I remember the day that I realized that I didn’t know who I was. When someone asked me, “Tell me twenty facts about yourself,” I thought to myself, “No problem, this is easy.” But nothing seemed to come to mind. I literally had to think, “Who am I?” A question up until that point I have never asked myself. So, after about 10 minutes passed, I got to about five facts, none of which accurately described me as a person. All of them were very generic like, “My favorite color is blah,” and “I was born in blah,” — facts that didn’t express the depth of who I am.That is when it hit me, “You are authentic,” and from there, I made it my mission to find out who I was.
I always enjoy starting new things. It always excites me to be exposed to something different. So when I started college, I took it as an opportunity for me to learn more about myself. It's a new environment with new opportunities to find out who you are as a person, so needless to say, I joined everything, saying to myself, “I may like this.” Everyone thought I was crazy for joining so many things, but to me it was more about seeing if that was something I could be doing, because you will not wake up one day and say, “I like doing this," or "I like doing that.” You have to get out there and try it. So, that’s what I did, and to be completely honest, I had a pretty stressful year because of it; but, I would rather know that I did it rather than I wish I’d done it. With every club and every organization, I immediately went back to the question, “Who am I?” and, “Could you see yourself doing this?” and I learned a lot about myself this way.

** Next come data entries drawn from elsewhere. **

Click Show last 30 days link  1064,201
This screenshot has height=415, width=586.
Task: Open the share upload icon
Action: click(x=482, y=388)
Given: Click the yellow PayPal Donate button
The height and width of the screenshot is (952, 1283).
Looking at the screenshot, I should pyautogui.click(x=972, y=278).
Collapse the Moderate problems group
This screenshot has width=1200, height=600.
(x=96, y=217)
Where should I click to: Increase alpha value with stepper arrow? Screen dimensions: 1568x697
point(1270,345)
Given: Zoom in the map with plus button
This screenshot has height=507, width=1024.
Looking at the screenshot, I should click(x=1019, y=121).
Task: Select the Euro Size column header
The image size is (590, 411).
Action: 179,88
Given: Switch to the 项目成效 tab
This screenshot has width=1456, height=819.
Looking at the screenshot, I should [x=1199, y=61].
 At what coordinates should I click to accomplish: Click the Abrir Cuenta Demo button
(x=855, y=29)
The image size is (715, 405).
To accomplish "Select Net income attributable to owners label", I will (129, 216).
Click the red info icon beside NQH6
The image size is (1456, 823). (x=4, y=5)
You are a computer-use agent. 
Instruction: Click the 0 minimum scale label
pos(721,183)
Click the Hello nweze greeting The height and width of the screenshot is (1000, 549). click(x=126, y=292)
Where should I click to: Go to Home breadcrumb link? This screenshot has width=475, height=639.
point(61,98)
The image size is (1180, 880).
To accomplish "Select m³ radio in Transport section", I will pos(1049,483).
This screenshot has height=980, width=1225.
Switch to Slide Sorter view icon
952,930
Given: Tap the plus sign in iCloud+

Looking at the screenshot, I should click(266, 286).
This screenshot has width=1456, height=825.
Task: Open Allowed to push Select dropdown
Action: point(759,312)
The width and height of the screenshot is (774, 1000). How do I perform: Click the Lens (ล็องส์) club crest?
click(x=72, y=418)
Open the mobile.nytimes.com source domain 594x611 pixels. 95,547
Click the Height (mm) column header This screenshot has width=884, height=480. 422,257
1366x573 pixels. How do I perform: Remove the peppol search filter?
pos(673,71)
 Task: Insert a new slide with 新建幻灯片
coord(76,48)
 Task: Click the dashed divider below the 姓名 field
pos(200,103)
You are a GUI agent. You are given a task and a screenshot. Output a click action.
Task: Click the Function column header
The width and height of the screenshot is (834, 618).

As the year ended, I came home feeling different. I felt more like “me” (if that makes sense). It was because I used the opportunity of living on my own to learn who I was and to experience life to its fullest. So, I came to the realization that no one knows who they really are. It takes living life and going through experiences to realize who you actually are. It requires you to ask yourself, “Hey, is what I would do?” and it also takes genuine people around you to constantly reassure you of what you are doing and how it may be out of character for you. You need people around you to say, “Hey, you seem a little off today- is everything good?” So to the guy that asked me to tell him facts about myself here they are:
My name is Sharmond Tanner and:
I enjoy writing music and singing.
I have a dog named Bullet.
I dream of sharing my music with the world.
I enjoy talking about social issues.
I feel that men are held to rigid gender stereotypes.
I feel the women are overly sexualized in media, music, etc.
I feel like marriage is becoming obsolete.
I am sometimes scared to fail.
I believe everyone should be able to love who they want regardless of gender.
I feel black men and women are underappreciated.
I believe in God wholeheartedly.
I feel that, to be successful in anything, you must be fearless.
I am learning to be fearless.
I feel that I am sometimes held to a standard of perfection that doesn’t exist.
I feel that I must work 10 times harder because of my skin color.
I wonder how life would be if humans had tails.
I sometimes think my dog can talk.
I have a spot in my left eye.
I have a scar on my right foot.
I can now say that after all these years, that I am finally getting to know myself.